The distributable earnings per share calculations for the full years 2012 and 2011 include 39.2 million and 29.1 million weighted-average shares, respectively, related to BGC's Convertible Senior Notes but exclude the $21.0 million and $15.3 million, net of tax, in associated interest expense. The GAAP EPS calculations for the full years 2012 and 2011 exclude the weighted-average shares related to the Convertible Senior Notes, and include the related interest expense. The Company's GAAP per share calculations for 2012 and 2011 also exclude certain partnership interests, RSUs, and options. These adjustments under GAAP were made in order to avoid anti-dilution.

This includes revenues from "total brokerage revenues," "market data," "software solutions," and the portion of "fees from related parties" related to fully electronic trading divided by the weighted-average number of salespeople and brokers for the quarter. The revenue per front-office employee figures are approximate.

As of December 31, 2012, BGC's "cash position" included $32.0 million in government securities within the "securities owned" balance sheet line item, compared with $16.0 million as of December 31, 2011.

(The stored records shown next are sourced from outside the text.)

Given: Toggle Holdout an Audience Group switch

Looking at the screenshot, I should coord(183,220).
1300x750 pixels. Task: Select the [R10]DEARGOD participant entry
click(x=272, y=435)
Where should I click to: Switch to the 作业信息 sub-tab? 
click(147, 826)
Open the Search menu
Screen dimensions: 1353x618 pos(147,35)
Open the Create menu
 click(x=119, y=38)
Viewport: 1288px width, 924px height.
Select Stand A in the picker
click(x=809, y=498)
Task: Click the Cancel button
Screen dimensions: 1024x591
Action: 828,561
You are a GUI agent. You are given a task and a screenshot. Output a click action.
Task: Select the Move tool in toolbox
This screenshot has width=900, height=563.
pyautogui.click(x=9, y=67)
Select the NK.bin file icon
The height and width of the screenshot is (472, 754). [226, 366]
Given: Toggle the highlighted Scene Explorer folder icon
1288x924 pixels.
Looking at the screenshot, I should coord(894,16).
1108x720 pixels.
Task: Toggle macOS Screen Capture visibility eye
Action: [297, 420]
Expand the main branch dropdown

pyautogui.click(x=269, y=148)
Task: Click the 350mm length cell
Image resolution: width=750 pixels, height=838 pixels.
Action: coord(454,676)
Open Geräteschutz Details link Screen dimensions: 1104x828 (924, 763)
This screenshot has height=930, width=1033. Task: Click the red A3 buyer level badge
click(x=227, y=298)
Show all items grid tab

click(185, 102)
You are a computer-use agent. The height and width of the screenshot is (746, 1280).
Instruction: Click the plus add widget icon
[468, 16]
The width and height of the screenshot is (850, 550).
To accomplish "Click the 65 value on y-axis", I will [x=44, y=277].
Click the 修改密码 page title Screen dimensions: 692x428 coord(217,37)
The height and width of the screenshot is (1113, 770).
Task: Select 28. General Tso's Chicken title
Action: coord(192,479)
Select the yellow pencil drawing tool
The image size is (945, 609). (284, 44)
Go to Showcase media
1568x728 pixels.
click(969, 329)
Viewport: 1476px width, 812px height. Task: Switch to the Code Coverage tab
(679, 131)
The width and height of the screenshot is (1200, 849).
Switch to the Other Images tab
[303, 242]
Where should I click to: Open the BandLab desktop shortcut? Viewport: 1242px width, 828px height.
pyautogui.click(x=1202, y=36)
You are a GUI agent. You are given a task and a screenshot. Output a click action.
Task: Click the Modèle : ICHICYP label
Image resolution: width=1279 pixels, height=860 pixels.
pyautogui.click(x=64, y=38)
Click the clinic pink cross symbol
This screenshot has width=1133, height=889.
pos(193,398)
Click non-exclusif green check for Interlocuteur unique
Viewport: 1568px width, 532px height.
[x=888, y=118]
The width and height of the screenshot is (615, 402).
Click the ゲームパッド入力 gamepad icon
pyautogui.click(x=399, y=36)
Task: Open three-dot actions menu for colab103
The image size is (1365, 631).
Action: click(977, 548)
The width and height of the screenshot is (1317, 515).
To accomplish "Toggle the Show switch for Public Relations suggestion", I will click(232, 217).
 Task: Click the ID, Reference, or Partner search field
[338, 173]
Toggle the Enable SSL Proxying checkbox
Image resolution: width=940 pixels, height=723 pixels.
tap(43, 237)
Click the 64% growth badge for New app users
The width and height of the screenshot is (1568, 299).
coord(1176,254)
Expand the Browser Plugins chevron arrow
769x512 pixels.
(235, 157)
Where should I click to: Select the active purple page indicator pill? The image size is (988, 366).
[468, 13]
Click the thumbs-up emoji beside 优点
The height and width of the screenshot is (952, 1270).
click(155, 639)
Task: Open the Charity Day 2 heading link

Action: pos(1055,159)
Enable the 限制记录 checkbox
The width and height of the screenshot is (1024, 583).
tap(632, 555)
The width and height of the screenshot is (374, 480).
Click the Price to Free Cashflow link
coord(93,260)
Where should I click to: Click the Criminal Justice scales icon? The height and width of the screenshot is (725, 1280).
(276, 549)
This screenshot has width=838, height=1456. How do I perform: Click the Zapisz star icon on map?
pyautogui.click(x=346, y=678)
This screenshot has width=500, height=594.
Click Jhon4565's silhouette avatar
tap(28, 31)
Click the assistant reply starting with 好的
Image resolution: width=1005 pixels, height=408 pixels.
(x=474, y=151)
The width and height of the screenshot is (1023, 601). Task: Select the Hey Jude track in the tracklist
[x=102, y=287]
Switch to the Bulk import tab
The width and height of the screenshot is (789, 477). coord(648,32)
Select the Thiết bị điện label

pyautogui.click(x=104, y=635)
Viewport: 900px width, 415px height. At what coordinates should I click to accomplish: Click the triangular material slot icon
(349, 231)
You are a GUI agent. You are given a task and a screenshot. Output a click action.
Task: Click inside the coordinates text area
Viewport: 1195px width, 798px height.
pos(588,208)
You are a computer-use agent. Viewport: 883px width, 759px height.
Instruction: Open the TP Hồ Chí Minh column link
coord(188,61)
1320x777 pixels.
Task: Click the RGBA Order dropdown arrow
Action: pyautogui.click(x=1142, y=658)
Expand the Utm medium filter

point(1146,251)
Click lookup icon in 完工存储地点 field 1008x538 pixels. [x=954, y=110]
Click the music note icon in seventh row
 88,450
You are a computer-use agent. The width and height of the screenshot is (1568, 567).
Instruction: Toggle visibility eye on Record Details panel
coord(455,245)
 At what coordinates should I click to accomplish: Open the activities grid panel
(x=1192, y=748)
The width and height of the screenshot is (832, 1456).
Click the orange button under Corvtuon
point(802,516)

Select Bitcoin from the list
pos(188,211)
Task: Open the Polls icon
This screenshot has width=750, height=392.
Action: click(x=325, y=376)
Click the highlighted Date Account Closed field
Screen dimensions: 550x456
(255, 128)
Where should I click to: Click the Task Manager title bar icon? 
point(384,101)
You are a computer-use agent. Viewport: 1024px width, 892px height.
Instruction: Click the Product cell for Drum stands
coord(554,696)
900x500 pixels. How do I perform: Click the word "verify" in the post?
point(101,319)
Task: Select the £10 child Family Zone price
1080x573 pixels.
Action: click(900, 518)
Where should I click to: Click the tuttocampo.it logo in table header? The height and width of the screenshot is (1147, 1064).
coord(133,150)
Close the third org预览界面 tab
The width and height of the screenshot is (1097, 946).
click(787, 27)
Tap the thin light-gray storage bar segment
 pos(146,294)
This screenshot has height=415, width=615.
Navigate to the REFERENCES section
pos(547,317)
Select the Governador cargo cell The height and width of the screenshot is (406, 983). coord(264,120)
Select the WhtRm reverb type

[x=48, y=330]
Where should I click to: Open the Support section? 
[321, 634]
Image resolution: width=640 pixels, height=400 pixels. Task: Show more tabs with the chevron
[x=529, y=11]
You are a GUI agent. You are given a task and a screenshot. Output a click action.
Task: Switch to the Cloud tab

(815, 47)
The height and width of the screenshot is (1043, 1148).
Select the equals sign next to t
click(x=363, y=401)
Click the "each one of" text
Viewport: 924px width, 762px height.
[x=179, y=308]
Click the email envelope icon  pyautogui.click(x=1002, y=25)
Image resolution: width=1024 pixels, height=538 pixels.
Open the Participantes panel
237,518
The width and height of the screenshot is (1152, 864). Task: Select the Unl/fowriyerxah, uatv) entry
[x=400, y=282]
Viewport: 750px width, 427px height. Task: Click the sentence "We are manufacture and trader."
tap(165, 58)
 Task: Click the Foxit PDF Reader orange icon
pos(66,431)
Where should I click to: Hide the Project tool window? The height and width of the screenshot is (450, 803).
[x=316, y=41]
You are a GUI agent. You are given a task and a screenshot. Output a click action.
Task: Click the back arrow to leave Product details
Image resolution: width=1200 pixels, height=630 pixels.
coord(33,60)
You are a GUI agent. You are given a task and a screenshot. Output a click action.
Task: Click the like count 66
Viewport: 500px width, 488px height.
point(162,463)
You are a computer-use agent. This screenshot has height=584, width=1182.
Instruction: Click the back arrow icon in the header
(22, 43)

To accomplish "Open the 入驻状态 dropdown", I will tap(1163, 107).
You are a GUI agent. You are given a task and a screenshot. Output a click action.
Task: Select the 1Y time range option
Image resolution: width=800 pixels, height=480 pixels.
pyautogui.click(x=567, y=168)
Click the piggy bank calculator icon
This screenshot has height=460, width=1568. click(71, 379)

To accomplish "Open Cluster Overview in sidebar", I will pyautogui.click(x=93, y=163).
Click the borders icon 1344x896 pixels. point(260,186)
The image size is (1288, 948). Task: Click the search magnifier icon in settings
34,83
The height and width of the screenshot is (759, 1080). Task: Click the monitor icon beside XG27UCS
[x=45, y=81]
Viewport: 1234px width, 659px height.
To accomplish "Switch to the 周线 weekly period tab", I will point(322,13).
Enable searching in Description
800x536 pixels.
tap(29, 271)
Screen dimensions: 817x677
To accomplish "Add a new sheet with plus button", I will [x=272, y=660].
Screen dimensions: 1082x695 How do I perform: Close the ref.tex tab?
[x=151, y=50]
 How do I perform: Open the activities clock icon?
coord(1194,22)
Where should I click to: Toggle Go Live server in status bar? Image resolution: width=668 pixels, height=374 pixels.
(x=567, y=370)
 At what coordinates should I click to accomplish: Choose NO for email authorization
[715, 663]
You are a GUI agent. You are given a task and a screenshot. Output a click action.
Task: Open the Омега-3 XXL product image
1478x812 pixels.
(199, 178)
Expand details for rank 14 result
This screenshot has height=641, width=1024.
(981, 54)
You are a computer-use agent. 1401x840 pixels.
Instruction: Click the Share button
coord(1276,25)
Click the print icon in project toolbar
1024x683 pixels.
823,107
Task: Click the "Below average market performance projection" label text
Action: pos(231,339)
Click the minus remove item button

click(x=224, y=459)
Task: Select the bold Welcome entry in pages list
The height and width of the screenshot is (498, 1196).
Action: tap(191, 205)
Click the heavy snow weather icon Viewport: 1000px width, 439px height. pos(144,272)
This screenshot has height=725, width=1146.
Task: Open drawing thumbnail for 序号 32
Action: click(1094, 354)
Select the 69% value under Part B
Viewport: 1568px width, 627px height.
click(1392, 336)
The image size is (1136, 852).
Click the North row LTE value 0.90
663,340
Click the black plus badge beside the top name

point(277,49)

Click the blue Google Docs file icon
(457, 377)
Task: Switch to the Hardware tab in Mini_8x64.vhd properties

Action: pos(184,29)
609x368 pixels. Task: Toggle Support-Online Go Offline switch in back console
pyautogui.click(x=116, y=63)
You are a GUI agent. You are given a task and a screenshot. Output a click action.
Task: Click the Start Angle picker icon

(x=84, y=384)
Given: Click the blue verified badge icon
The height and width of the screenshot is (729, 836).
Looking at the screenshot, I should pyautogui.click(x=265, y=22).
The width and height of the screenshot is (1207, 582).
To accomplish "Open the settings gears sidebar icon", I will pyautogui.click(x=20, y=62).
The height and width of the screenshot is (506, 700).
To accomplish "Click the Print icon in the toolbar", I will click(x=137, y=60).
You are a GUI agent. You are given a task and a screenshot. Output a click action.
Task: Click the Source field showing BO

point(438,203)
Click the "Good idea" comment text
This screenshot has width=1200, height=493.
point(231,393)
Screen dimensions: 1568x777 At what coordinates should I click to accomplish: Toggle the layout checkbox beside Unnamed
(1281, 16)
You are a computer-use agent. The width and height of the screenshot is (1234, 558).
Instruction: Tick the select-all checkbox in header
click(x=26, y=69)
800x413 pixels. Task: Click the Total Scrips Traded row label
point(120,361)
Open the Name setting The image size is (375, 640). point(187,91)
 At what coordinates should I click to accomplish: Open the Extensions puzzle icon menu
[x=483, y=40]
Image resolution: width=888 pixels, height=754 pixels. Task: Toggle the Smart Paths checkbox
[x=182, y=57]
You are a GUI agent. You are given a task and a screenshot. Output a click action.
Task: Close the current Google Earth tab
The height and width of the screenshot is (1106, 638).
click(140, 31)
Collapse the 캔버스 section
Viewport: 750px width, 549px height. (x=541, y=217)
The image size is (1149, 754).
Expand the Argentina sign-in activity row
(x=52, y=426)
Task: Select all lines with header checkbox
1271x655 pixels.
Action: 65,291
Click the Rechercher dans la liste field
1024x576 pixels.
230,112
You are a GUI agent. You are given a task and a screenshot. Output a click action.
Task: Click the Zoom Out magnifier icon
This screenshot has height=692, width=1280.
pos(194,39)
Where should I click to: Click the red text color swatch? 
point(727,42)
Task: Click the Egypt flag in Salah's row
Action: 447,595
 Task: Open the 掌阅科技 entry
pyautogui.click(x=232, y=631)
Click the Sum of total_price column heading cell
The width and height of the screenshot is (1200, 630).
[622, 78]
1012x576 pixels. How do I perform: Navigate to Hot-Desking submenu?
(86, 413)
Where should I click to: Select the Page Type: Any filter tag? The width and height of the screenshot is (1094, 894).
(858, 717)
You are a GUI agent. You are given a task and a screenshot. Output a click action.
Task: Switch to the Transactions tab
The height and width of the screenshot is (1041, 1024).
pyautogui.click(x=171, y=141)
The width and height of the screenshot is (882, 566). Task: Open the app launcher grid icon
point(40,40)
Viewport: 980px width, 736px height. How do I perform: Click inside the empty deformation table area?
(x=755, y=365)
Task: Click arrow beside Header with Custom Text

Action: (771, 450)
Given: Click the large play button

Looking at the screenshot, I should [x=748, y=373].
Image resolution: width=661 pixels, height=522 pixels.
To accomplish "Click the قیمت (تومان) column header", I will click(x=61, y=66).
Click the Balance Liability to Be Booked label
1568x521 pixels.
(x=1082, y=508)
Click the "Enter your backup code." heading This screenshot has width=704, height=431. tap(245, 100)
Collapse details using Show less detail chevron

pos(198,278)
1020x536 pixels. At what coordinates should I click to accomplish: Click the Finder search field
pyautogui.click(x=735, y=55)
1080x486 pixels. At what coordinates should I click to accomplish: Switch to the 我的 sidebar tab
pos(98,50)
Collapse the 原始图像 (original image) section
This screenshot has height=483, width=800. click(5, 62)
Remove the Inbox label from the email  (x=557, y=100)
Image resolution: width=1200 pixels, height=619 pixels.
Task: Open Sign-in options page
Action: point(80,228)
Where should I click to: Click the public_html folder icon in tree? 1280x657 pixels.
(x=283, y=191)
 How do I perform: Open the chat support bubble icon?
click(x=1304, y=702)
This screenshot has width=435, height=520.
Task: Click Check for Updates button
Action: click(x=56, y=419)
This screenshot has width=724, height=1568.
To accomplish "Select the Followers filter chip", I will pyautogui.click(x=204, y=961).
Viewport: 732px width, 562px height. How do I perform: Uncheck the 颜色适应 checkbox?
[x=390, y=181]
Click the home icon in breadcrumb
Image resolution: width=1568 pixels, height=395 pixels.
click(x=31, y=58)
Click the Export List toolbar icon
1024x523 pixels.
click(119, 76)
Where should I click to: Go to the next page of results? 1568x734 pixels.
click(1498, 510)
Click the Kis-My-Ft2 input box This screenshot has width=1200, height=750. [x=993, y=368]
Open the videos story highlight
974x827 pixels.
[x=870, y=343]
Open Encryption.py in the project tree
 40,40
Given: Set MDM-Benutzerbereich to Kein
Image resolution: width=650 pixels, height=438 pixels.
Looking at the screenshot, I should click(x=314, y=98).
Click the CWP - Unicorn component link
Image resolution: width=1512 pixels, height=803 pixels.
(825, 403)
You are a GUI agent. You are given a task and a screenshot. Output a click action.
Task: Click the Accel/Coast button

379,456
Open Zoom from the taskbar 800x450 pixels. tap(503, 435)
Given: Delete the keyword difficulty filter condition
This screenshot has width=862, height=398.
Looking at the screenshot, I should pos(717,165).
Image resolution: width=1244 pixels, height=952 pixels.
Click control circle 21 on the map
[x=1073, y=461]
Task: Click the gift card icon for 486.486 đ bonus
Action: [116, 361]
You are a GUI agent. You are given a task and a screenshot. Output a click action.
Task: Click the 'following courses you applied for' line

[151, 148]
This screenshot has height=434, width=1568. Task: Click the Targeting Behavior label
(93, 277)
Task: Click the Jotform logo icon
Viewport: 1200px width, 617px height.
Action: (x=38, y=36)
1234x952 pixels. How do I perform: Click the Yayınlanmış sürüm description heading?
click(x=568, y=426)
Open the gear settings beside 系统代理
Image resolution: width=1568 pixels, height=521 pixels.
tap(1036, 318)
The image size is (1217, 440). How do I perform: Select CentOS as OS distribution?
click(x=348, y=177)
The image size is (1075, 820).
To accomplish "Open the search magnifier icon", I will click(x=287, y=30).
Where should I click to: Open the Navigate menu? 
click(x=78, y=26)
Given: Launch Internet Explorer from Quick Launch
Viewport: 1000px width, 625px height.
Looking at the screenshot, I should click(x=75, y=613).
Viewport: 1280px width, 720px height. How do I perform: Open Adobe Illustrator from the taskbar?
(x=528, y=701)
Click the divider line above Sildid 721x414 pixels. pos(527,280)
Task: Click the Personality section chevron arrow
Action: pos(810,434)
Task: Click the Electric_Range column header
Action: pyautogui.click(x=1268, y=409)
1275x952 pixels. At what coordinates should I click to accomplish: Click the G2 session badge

BGC's post-tax distributable earnings per share calculations assume either that the fully diluted share count includes the shares related to the dilutive instruments, such as the Convertible Senior Notes, but excludes the associated interest expense when the impact would be dilutive, or that the fully diluted share count excludes the shares related to these instruments, but includes the associated interest expense. In the first quarter of 2013, the pre-tax interest expense associated with the Convertible Senior Notes is expected to be $6.2 million while the post-tax interest expense is expected to be $5.3 million, and the associated weighted average share count is expected to be 39.7 million.